Wo
wow.... You Just wrote my life story (except about God)
I've travelled halfway around the globe...
I struggle with the contrast between the person I was and the person I am. I struggle especially hard with, as you said, the shame and humiliation I feel when I have flashbacks. I'm reduced to a shaking pile of person talking to myself on the bathroom floor or in the closet and I hate it. It happened to me last night for the first time in a long time. My flashbacks use to be horrendous every time, but they don't always get that bad anymore. When I finally got myself up off the floor and went to bed I woke with terror over and over until I finally slept. Then I dreamt the worst dream I've had in a very long time and I woke myself screaming.
I don't know if I will ever get better. I function better, and my life gets better and better. I feel I have matured and I make much better decisions than I did a decade ago. I love the person I am now, but it's still been ten years that I keep finding myself back there in that darkness with no escape from it. I'm not who I was, but I love who I am. Even with the darkness and not being able to control myself when something triggers a flashback. During those flashbacks though, I feel like I'm no good to anyone and I'm a shamed shell of who I was.

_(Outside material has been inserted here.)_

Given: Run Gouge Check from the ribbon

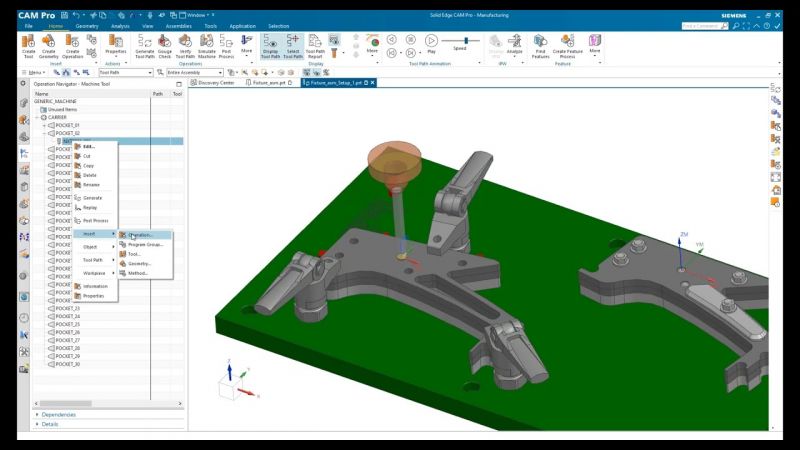Looking at the screenshot, I should [x=165, y=44].
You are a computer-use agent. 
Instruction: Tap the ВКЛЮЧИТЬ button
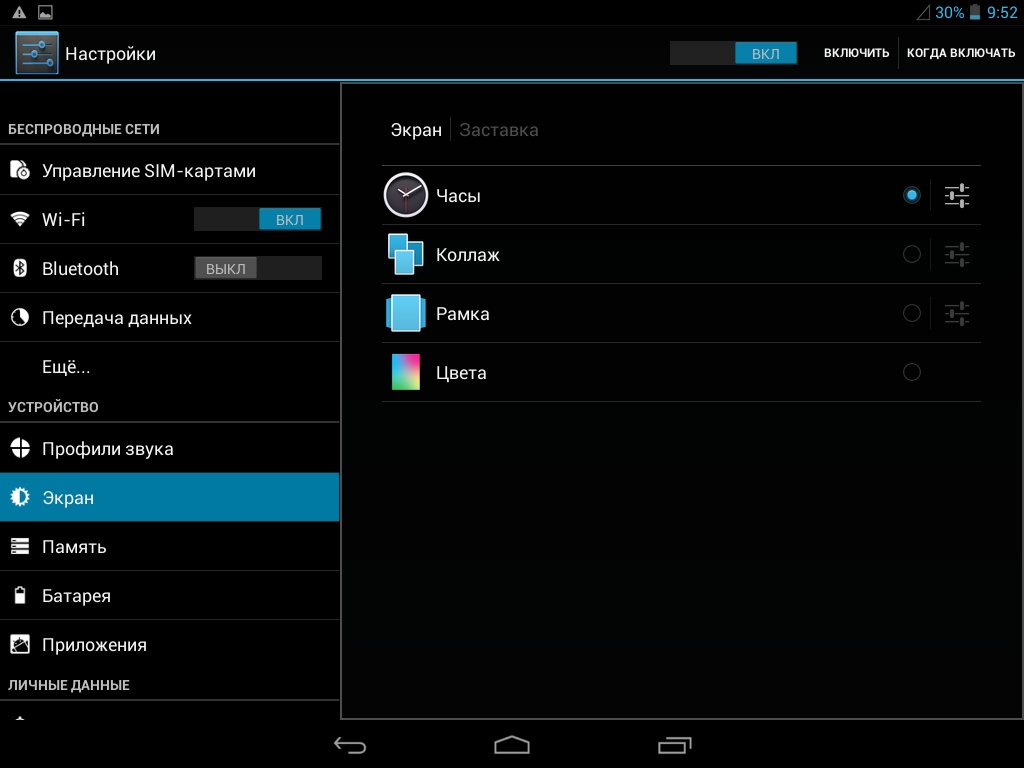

Sometimes I think that pain causes us to look deeper into everything. Mental illness is the worst pain I've ever known, and sometimes when I'm need a reason, I think about how much thought I've put into humanity, suffering, cruelty, ignorance, and hatred. I understand and see things in a way I never would have, had I not suffered the way I have. It's not a big comfort, but it is a comfort. Sometimes I see someone suffering something I have also, and I understand. I always needed someone to understand and no one did. Sometimes, I make a difference for someone like me. I make the difference I needed someone to make for me.